WORK TO BE COMPLETED
From the data below, return each line in which the string "with" is found.

LISTED RECORDS
----------
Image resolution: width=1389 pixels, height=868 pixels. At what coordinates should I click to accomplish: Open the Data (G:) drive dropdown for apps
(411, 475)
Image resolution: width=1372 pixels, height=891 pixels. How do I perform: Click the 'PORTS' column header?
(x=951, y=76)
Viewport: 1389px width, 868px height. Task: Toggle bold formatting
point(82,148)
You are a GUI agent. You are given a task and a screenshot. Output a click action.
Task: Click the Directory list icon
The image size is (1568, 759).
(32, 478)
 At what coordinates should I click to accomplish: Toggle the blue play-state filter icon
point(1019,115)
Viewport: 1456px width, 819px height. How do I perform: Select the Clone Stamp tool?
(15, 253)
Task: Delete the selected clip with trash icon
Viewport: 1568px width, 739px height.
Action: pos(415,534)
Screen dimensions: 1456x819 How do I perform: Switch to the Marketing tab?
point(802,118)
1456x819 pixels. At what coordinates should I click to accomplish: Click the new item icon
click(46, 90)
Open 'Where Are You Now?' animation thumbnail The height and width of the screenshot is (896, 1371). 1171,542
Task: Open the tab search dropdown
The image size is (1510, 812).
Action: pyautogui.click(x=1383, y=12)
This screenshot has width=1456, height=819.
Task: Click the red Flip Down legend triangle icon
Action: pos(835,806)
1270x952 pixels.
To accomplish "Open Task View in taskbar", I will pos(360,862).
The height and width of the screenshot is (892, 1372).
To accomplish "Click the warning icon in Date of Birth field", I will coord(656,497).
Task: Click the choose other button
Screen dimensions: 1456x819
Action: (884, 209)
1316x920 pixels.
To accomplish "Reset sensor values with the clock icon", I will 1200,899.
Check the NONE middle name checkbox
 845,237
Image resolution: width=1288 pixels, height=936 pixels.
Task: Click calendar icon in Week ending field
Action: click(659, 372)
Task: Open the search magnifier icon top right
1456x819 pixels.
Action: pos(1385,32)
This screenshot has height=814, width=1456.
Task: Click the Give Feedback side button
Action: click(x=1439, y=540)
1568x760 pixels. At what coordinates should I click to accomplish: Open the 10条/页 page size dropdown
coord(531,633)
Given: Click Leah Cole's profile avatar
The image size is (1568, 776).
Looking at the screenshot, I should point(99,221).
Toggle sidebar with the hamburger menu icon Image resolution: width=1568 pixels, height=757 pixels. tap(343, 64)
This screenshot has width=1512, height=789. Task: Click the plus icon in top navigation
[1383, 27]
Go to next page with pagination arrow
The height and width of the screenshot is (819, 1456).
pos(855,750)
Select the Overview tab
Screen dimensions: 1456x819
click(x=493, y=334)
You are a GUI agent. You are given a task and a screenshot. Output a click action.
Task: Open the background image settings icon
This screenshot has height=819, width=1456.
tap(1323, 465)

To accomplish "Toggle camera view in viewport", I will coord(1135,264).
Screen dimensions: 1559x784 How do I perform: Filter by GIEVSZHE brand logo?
----------
REPLY TO THE EXERCISE
Task: Delete the selected clip with trash icon
To accomplish "Reset sensor values with the clock icon", I will 1200,899.
Toggle sidebar with the hamburger menu icon Image resolution: width=1568 pixels, height=757 pixels. tap(343, 64)
Go to next page with pagination arrow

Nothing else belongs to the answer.